[ACTIVITY]
Repeat only the stretch of lines below that runs from the line with "Download chart as image icon" through the line with "The image size is (728, 508).", unaltered.

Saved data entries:
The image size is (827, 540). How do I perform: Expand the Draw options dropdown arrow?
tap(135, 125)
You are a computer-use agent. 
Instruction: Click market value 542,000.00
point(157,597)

==

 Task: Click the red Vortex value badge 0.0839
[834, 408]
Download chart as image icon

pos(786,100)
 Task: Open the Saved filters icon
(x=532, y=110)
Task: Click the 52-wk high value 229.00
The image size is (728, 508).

[SOLUTION TO THIS PROBLEM]
Download chart as image icon

pos(786,100)
 Task: Open the Saved filters icon
(x=532, y=110)
Task: Click the 52-wk high value 229.00
The image size is (728, 508).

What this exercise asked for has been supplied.